So it was that he bound the seven most powerful wizards in all of the land, and so he set to work on the last, whose name was Rexyl Xyan.

"All else have joined my cabal," said Vulpone to Rexyl, "Of the Wizards that matter, thou art all that is left."

"I see," said Rexyl, who knew what Vulpone was, and saw that were he to agree and be bound, he would surely lose his will, "but I fear I must decline; A curse was lain upon me as a child; that should I join in a cabal with any other wizard, I and they would be struck with terrible fortune. I would hate to bring such a doom upon thee; by the respect I have for thy wisdom."

And with that, he went into the public house for a game of Stones, and left Vulpone there fuming.

Along with his cabal, Vulpone did a good many evil deeds, but for the worst of them, he needed one more wizard, and no other was quite so suited as Rexyl. But no matter what bribes he laid out, or what riches he offered, or what power he promised, Rexyl would not agree. So Vulpone tried another tactic.

Rexyl was very fond of the public house by the marketplace, and would often play Stones or other gambling games there, or duel with other wizards. To get there from his home, he had to pass the city well coming or going. Further, he was known to have an eye for beautiful women, and to be great friends with quite a few of them.

Vulpone went and collected a quantity of wicker and shaped it into the form of a woman. He then covered it over with sticky black tar enchanted so as to yield to nothing, and cast a powerful glamour upon it, so that it looked like the most beautiful and demure maiden in the whole land. He placed it by the well in the night, before Rexyl had left the public house for the evening, and went away.

By and by, Rexyl came along. He saw the Tar Maiden standing by the well and stopped. He thought it was the most beautiful maiden he had ever seen, and so he offered her a cheerful and friendly, "Good morning!"
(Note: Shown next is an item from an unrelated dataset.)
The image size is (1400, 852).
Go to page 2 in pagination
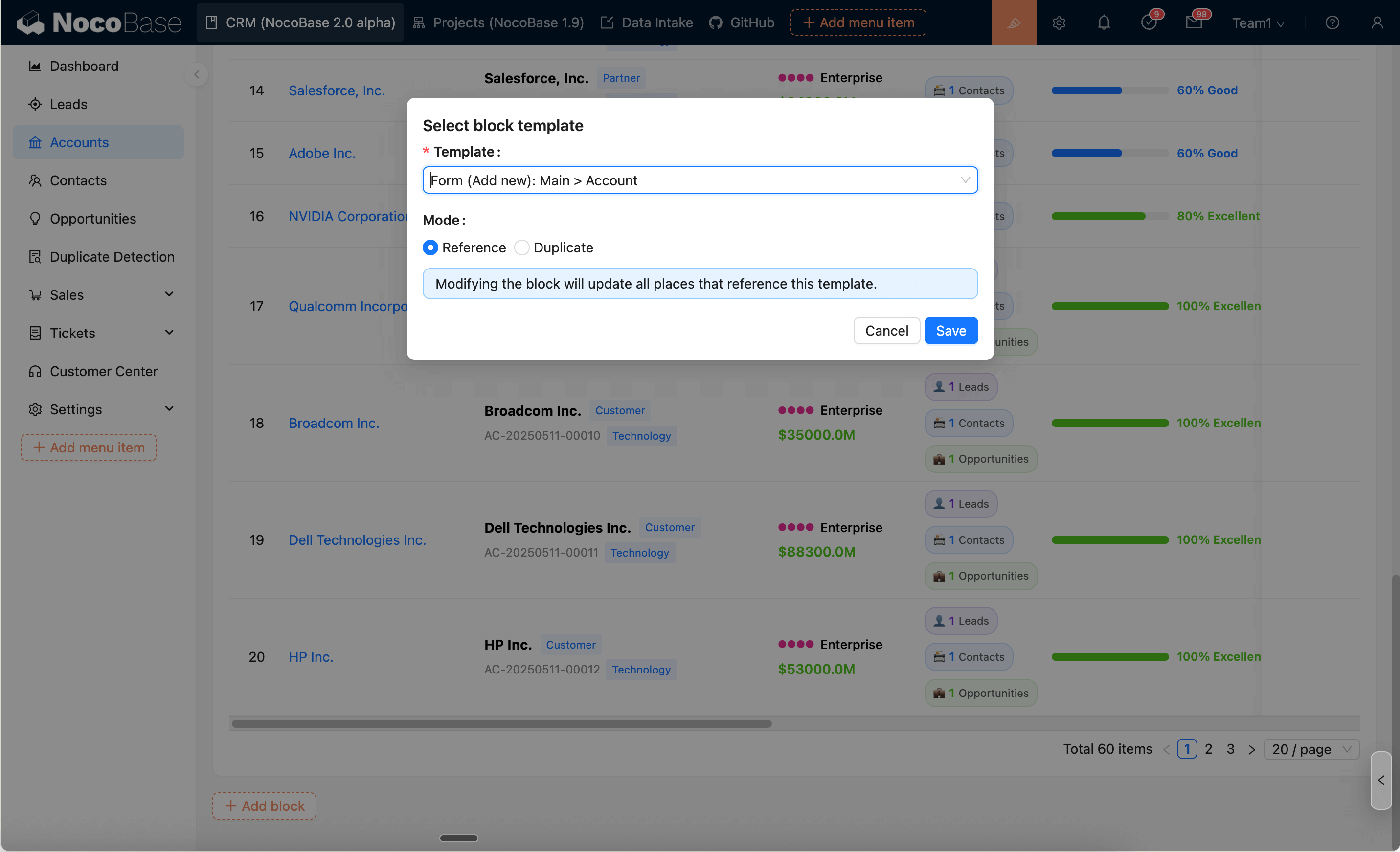pyautogui.click(x=1209, y=749)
The Tar Maiden said nothing.

Rexyl came a little closer and still being as polite and genteel as he could, said, 'How have I never seen thee by the well here before, miss?'

But still the Tar Maiden made no reply.

Rexyl came closer and said, "If I may be so bold, thou art truly the fairest maiden I have seen in all of this land! Wouldst thou favor me with but a look only, or a word?"

Still Tar Maiden did nothing and said nothing. Then Rexyl felt she must be very, very shy, and very sweet and demure, and feeling very bold, said, 'Surely, you will allow me to kiss your hand, at the very least?"
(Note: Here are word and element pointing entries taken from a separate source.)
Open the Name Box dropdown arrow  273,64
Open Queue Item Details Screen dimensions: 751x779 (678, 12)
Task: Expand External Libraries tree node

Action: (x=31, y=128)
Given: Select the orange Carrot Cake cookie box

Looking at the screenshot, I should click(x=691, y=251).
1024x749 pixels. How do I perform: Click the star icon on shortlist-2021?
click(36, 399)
The Tar Maiden still said nothing, did nothing. So Rexyl seized her hand in his, and touched her shoulder, but when he tried to move his hands, they were quite stuck in the tar and he couldn't pull them loose!

Then Rexyl began to shout, 'Let me go, let me go!' But Maiden wouldn't let him go. The more that Rexyl struggled, the worse and more firmly he was stuck to the Tar Maiden, and worse-- it was very nearly morning, and people would be waking out of their homes shortly. Soon they would see him, of the most powerful wizards in the land, stuck in the centre of town to a maiden of tar! The anticipation of the embarrassment burned him deeply.

Presently, Vulpone came by to see what he had caught.

'Good morning, Rexyl,' said Vulpone. 'How dost thou this morning? Thou seems't to be a little stuck today!' And Vulpone laughed at him.

Rexyl's face burned with fury, and he swore he would get even.

"If thou think'st I will join with thy cabal because thou hast humiliated me, thou art a fool as well as a coward," growled Rexyl, forgetting to be polite.

"Not at all," said Vulpone, I think that thou wilt join with my cabal for if thou dost not, I shall throw thee into this well with the Maiden, and thou shalt straightway drown."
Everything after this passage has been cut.